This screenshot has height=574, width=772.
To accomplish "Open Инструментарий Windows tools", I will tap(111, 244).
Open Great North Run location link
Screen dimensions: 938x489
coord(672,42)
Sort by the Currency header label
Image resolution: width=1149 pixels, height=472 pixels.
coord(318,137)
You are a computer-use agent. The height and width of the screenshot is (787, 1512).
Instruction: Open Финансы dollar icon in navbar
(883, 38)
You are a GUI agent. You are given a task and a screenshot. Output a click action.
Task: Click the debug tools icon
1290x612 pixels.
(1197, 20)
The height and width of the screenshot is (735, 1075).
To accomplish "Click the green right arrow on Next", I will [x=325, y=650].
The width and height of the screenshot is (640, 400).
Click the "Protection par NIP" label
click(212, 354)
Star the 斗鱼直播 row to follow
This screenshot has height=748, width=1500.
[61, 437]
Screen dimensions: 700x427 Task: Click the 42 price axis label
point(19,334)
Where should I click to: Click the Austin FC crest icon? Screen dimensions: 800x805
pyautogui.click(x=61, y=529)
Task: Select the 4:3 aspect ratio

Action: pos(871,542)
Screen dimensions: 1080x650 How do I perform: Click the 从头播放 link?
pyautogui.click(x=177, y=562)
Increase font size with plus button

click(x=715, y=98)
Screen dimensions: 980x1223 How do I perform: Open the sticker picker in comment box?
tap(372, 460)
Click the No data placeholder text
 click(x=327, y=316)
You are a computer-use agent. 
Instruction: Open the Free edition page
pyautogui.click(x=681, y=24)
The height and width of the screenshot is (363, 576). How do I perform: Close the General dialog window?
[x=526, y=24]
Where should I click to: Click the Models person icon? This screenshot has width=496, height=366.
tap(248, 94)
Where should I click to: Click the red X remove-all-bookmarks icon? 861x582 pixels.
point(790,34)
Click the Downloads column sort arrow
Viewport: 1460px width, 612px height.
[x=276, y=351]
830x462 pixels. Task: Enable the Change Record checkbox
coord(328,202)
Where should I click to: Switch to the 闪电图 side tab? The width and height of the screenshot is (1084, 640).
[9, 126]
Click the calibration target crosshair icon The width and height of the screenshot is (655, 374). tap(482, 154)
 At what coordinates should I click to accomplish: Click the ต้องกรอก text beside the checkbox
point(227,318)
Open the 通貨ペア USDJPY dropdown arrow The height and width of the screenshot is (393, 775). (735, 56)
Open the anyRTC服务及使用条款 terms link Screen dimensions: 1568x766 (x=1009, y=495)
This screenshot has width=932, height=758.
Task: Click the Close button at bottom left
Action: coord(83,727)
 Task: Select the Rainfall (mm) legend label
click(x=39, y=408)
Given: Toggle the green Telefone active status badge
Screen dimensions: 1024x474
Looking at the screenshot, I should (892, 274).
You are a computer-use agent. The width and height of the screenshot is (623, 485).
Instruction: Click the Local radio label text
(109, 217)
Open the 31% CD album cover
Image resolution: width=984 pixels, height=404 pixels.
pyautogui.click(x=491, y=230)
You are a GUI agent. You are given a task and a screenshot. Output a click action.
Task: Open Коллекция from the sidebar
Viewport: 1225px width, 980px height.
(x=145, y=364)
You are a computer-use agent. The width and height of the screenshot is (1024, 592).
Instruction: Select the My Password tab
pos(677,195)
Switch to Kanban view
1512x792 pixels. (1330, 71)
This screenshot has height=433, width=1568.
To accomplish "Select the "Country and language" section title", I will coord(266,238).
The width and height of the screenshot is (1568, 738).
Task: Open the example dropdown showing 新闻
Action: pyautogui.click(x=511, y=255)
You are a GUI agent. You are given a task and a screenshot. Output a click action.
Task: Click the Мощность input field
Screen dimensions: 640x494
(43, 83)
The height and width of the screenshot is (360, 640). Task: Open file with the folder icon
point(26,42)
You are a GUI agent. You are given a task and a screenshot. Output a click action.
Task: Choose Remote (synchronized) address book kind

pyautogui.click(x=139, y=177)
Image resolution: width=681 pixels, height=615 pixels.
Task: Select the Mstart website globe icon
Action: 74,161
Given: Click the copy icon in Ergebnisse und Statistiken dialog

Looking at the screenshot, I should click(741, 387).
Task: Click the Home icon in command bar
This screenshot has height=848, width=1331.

--- --- ---

**Your objective**: Show a copy of each line from the data that includes the word "green".

**Answer for this exercise**:
To accomplish "Click the green right arrow on Next", I will [x=325, y=650].
Given: Toggle the green Telefone active status badge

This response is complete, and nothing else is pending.